Государи Московские. Святая Русь. Том 2. Дмитрий БалашовЧитать онлайн книгу.
Василий, девке своей не выдай! Бабий язык – сам знашь!
Василий кивнул угрюмо:
– Скажу ей: в степь уедем! – (Так часто уезжал вослед хану, и холопы привыкли к тому.)
– То-то! – Старик перекрестился, пошептал молитву. Оба, Иван и Василий, согласно осенили лбы крестным знамением…
Когда и старик Данило уже покинул покой, Василий, смущаясь, окликнул собравшегося уходить Ивана:
– Ты прости меня за прежнее! За все!
Иван глянул, улыбнулся, склонил голову:
– Не стоит поминать, княже!
Жизнь их, еще вчера мучительно-скучная, приобретала и смысл, и цель, расцвечивалась в яркие цвета опасности, дерзновенья и удали.
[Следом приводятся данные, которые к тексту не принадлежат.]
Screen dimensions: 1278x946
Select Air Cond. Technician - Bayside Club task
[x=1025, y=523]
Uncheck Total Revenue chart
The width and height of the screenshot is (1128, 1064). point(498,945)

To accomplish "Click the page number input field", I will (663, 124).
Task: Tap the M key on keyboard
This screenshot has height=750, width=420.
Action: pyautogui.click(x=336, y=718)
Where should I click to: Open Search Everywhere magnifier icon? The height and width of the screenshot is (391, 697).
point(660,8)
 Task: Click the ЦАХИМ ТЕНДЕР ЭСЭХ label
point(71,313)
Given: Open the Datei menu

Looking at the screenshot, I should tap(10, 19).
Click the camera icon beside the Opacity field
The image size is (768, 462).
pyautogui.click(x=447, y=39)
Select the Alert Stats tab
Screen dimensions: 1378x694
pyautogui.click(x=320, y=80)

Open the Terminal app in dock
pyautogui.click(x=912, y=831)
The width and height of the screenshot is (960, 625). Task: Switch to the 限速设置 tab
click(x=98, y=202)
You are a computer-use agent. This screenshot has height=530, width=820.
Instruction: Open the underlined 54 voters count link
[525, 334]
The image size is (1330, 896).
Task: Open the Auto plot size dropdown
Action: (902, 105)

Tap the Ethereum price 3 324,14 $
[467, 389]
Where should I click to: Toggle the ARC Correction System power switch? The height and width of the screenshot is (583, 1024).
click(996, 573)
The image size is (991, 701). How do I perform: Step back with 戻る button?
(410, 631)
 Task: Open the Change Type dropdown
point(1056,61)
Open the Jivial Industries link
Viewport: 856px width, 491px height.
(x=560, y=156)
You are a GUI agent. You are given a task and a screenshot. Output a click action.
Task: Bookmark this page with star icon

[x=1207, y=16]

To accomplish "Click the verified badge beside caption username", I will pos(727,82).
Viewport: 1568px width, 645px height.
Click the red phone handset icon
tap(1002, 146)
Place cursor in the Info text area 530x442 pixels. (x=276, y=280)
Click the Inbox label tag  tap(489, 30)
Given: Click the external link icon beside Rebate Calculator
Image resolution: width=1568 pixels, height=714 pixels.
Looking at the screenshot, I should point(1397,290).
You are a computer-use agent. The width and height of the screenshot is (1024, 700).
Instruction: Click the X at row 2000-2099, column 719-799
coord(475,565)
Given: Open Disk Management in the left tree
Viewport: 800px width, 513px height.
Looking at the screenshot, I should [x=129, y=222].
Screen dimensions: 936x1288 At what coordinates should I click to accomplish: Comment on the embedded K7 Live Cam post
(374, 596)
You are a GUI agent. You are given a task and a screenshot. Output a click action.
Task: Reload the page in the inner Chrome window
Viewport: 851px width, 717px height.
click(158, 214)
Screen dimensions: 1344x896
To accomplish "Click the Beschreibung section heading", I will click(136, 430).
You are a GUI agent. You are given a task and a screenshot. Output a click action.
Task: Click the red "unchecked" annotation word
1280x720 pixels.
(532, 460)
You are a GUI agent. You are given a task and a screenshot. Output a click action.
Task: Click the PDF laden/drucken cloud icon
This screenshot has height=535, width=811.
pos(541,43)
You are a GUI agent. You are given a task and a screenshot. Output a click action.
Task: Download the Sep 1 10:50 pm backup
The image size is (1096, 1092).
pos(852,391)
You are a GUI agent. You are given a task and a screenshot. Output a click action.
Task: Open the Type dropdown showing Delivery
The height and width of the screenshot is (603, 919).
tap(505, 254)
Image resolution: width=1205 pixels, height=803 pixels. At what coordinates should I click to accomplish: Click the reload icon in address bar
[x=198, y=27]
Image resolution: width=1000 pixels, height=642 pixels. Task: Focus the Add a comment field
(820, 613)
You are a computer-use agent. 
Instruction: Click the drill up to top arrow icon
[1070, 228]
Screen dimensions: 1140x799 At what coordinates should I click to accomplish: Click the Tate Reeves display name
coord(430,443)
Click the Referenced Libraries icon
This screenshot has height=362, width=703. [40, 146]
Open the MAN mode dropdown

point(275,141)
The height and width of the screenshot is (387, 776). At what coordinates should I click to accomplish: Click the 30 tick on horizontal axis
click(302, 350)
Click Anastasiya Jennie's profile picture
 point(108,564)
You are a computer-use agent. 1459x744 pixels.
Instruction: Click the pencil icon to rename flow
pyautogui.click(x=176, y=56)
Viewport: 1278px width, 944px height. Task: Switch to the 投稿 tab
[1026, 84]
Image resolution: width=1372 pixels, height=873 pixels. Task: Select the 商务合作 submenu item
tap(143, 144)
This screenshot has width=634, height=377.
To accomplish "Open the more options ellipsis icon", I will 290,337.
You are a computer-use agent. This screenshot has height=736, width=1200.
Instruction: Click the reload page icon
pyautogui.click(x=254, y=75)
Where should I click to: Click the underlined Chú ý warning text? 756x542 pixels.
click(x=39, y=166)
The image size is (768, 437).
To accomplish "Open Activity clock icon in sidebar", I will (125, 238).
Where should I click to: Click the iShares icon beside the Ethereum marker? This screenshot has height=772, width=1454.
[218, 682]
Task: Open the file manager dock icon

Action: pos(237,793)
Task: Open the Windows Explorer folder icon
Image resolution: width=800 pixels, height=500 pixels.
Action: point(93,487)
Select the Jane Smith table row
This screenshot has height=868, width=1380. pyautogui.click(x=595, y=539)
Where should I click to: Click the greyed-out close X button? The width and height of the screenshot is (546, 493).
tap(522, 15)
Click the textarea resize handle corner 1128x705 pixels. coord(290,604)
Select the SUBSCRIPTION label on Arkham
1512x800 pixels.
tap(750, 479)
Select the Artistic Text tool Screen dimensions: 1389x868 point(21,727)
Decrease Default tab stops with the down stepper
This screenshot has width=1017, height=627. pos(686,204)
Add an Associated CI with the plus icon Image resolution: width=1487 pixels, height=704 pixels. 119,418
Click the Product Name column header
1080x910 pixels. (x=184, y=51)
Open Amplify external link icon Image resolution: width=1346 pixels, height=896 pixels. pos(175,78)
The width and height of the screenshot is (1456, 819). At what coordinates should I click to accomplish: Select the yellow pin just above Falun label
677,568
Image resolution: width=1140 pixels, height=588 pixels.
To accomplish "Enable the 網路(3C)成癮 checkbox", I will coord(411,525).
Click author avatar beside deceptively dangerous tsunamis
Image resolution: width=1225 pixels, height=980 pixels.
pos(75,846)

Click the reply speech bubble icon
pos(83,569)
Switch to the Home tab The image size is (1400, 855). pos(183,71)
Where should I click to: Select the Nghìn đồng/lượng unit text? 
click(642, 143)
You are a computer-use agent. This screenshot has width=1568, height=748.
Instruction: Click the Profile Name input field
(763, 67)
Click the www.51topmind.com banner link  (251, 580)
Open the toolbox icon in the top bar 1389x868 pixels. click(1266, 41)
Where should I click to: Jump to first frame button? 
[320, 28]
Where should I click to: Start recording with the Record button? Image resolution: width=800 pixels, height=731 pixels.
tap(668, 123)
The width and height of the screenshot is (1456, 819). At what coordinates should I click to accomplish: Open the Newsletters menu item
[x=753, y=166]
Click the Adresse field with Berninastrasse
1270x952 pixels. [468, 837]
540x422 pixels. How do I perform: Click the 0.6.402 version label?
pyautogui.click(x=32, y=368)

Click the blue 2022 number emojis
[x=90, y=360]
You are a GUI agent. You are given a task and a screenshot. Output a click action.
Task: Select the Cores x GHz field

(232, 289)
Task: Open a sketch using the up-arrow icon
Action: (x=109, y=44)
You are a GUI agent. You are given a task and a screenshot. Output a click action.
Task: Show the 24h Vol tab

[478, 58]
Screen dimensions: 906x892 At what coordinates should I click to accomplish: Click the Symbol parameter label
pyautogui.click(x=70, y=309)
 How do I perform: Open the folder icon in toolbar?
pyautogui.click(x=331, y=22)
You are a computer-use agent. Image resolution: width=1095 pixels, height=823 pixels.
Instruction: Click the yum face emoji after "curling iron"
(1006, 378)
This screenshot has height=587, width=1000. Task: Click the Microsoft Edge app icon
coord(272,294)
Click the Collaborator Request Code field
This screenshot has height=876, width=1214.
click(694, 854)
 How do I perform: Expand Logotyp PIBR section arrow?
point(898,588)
…В сенцах, прижавшись к стене, ждала круглорожая, курносая, изрядно-таки округлившаяся станом княжичева девчушка, вызвавшая у Ивана мгновенную мимолетную жалость к ней: в событиях, которые начинались теперь, места ей не было совсем.
Глава пятая
«Тое же осени, ноября 26, побеже из Орды князь Василей, сын великого князя Дмитрия», – записывал позже московский летописец. Учитывая, что все летописные даты указаны по «старому стилю», начало бегства надобно передвинуть еще на десять-одиннадцать дней[2], в начало декабря месяца.
Замотанные до глаз, в шубах и шапках, натянув перстатые рукавицы, ехали русичи сквозь режущую лица метель. Кони передовых маячили смутными тенями в снежной жути. Серебряные колючие вихри не давали разлепить глаз. Кони мотали головами, плохо шли, норовя повернуть, дабы уйти от ветра. Белые струи текли, извиваясь, по земле, прогибая сухие вершинки трав, что мотались под ветром, точно пьяные.
Иван, уже несчетное число раз обрывавший лед с бороды, усов и бровей, прокричал княжичу, проезжая мимо:
– Не изнемог, княже?
Василий зло отмотнул головою, не в силах пошевелить сведенными холодом губами. Руки, когтисто вцепившиеся в поводья, он невольно прижимал, как и все, к шее коня, но глаза, с двумя сосульками вместо бровей, мерцали победоносно – воля! Мгновеньями казалось ему, что так и должно быть: эта серо-синяя мгла, холод, сумасшедший ветер, ветер освобождения! И тогда отогревалось сердце и сила приливала к коченеющим рукам.
Серыми тенями в метели маячили бредущие уже не рысью, шагом, одолевая сугробы, комонные русской дружины. «Не дай Бог, кто отстанет! – думал Данило Феофаныч, силясь пересчитать, сквозь пургу, спутников. – Пропадет, а и еще хуже, угодит к татарам, разгласит весть о бегстве княжича! Не дай Бог еще и того, ежели ветер сменится, – начнем блудить по степи и вси пропадем!» О страхах своих он не говорил ни княжичу, ни младшему боярину Ондрею, одному лишь своему стремянному. Тот кривил красно-сизый промороженный лик:
– Дона бы достичь, Господе! Должон быти где-то тута! Кабы метель-то утихла, альбо уж жилье какое найтить…
На воющую разными голосами вьюжную землю опускалась ночь. Кони уже выбивались из сил. В конце концов Данило объявил дневку. Отворотивши
2
К эпохе Петра I, когда у нас был официально принят григорианский календарь, смещение достигло тринадцати дней. В XIV столетии оно было меньше.